Album Review: The Sound of Glassboro, 1980s
The reductive nature of popular culture dictates that when we recall the 1980s, we’re supposed to think of shoulder pads, big hair and vacuous MTV-era acts like Thompson Twins. But as those of us who came of age in that era know, the ‘80s also saw the ascendancy of punk and new wave and the emergence of what would come to be known as “college rock.” Standing apart from the lowest-common-denominator, focus-grouped radio programming of commercial radio pioneered by Lee Abrams, college rock offered a true alternative (hence that word) in the form of edgier and more experimental music.
Seemingly, every city had its own music scene in those days. Athens, Georgia certainly did, giving rise to R.E.M., B-52s, Pylon and other greats. I lived in Atlanta, and we had Swimming Pool Q’s, LMNOP, The Producers and the Georgia Satellites. And San Francisco had a scene with indie label 415 Records it its epicenter. (Hey, I even wrote a book about it.)
But other cities had theirs as well. Oftentimes the linchpin of a scene was the local institute of higher learning. South of Philly in New Jersey was Glassboro State College. Patti Smith attended there in the late ‘60s, and a decade-plus later, the punk spirit remained very much alive there. One student, Joe Callahan, started out as a prog fan but was turned onto the new music by friend and classmate Edson Atwood.
Callahan soon relocated to the Bay Area and started a band called The Pop-O-Pies; if you’d care to know the rest of his story – and it’s well worth knowing – I’d humbly refer you to Chapter 29 of Disturbing the Peace: 415 Records and the Rise of New Wave as a starting point. For his part, in those days Atwood had a punk band of his own, Eddie Estrogen and the Hormones.
Glassboro was home to several other bands of note, they collectively represented a good slice of what was happening in the area’s college rock / alternarock / new wave / punk scene at that time. Bands like The Whirling Dervishes, Free Food, The Cheesdogs and Chowderheads may not have sounded like one another – Atwood’s band was nervy, speedy punk while The Dervishes leaned in more of a catchy new wave-ish direction, The Chowderheads sound a bit like Jazz Butcher Conspiracy, and Callahan’s group was just kinda weird – but what they all shared was a disaffection with regard to the mainstream and a desire to take things on a more individualistic, less commercial path.
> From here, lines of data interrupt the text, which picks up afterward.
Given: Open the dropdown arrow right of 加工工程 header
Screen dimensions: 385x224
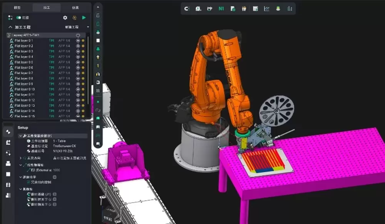Looking at the screenshot, I should click(88, 27).
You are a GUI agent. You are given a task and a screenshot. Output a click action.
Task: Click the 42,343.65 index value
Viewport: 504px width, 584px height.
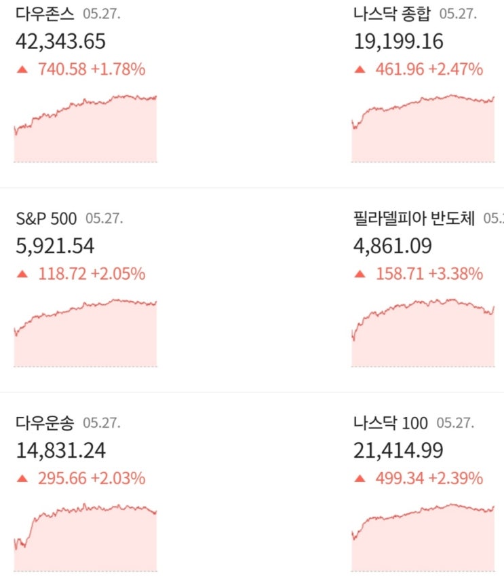pos(60,42)
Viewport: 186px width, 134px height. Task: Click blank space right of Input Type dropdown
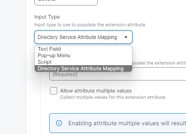coord(159,37)
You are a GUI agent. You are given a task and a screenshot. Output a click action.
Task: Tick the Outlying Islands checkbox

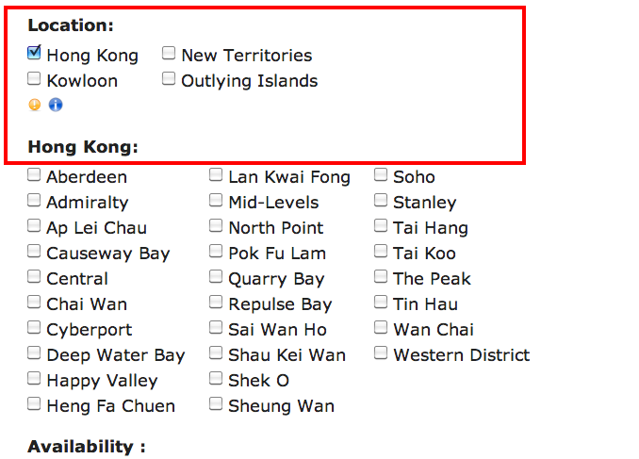tap(169, 78)
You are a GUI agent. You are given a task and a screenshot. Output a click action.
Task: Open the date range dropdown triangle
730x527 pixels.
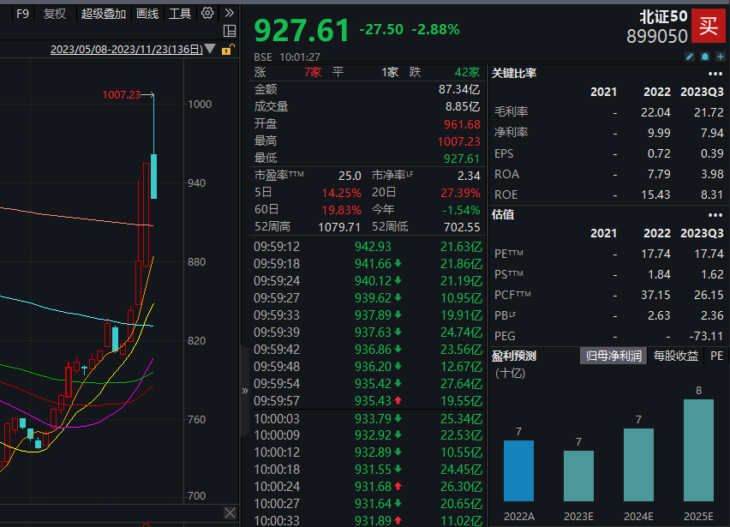[211, 50]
Nearly all of these bands would remain unsigned, and none was destined for the big time. But they achieved some regional success; Estrogen played Max’s Kansas City in NYC, for example. Th music these bands made was worthwhile, and remains so. And you need not take my word for it: Atwood has compiled 17 tracks featuring songs from all of the aforementioned bands (plus an aircheck/commercial that helps ground things in then-and-there) in a collection called TSOG80: The Sound of Glassboro, 1980s. The sound is appropriately dodgy and inconsistent, and it’s guaranteed to take you back to the early ‘80s whether you were there in the first place or not.